Ce conseil de ministres a énergiquement énervé l’article 151 de la constitution qui stipule:

« Le pouvoir exécutif ne peut donner d’injonctions au juge dans l’exercice de sa juridiction, ni statuer sur les différends, ni entraver le cours de la justice, ni s’opposer à l’exécution d’une décision de justice ».

Non seulement par ses instructions données au Vice-premier ministre et ministre de la justice, le conseil de ministres ( représentation du pouvoir exécutif) entend donner des injonctions au pouvoir judiciaire quant à ce qui est de la liberté provisoire à accorder à Vital Kamerhe dont l’affaire est déjà fixée au 11 mai 2020.

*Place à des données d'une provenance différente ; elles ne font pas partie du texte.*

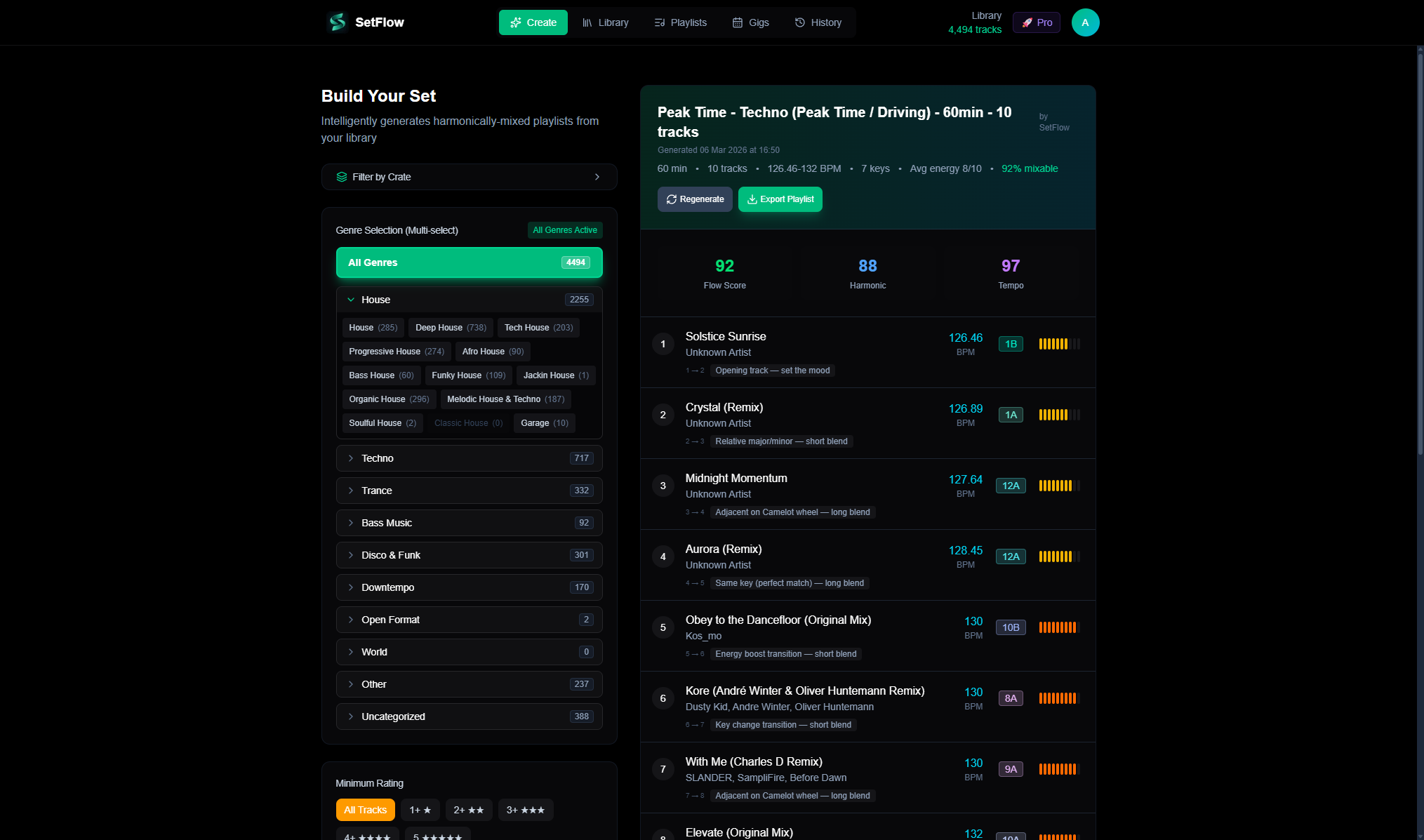
Task: Click the SetFlow logo icon
Action: 337,22
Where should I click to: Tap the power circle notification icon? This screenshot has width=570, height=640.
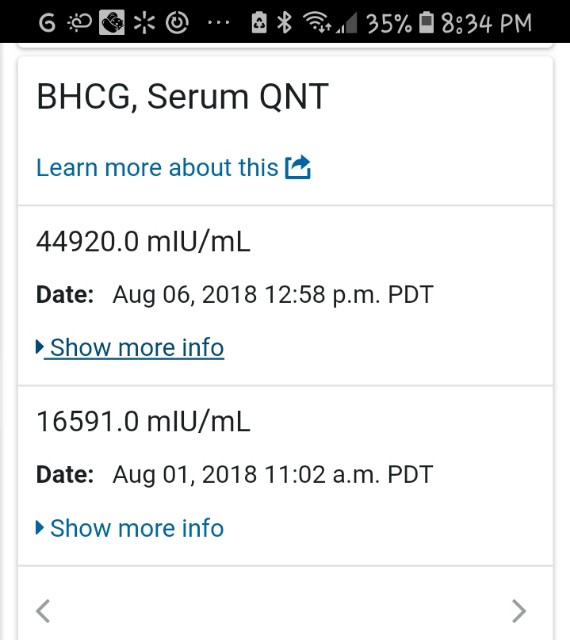[x=177, y=22]
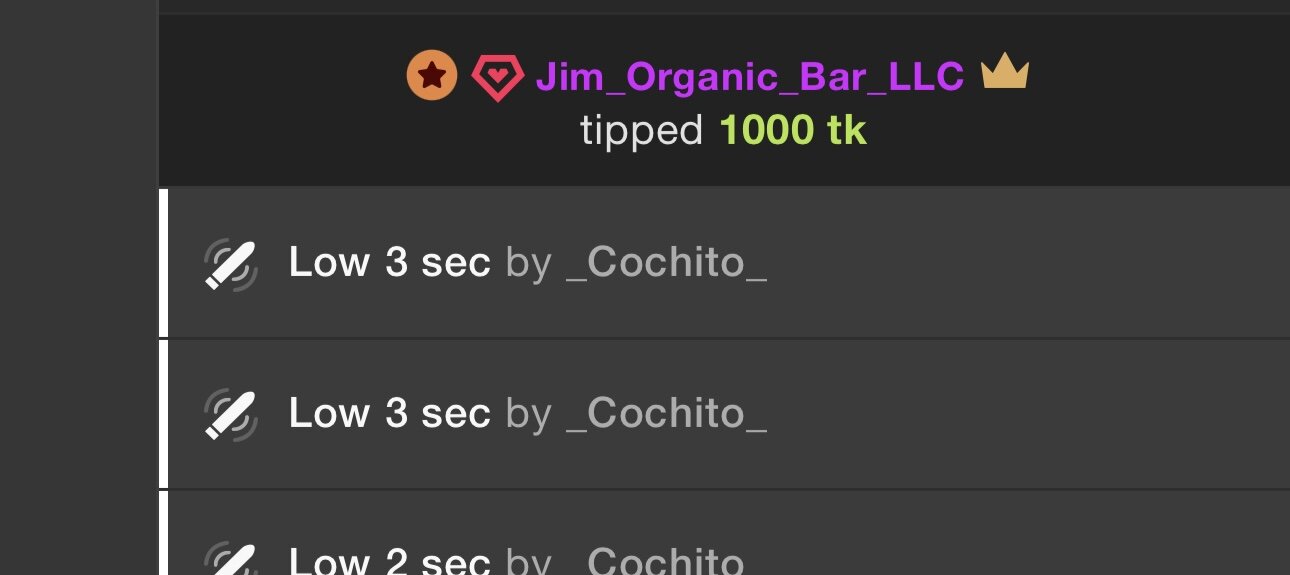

Mais aussi, le conseil de ministres s’octroie les compétences du pouvoir judiciaire en statuer sur le cas de Vital Kamerhe et de conclure que ce dernier ne constitue aucun risque dans la bonne administration de la justice une fois si on lui accordait la liberté provisoire.

Un tel comportement d’un conseil de ministres ne trouve aucun fondement dans un État de droit tel que voulu par l’article 1 de la constitution. Cela constitue plutôt les frasques de l’instauration d’un Etat de droit « négocié ».

D’autant plus que la séparation de pouvoirs constitue un rempart contre l’arbitraire et l’abus du pouvoir.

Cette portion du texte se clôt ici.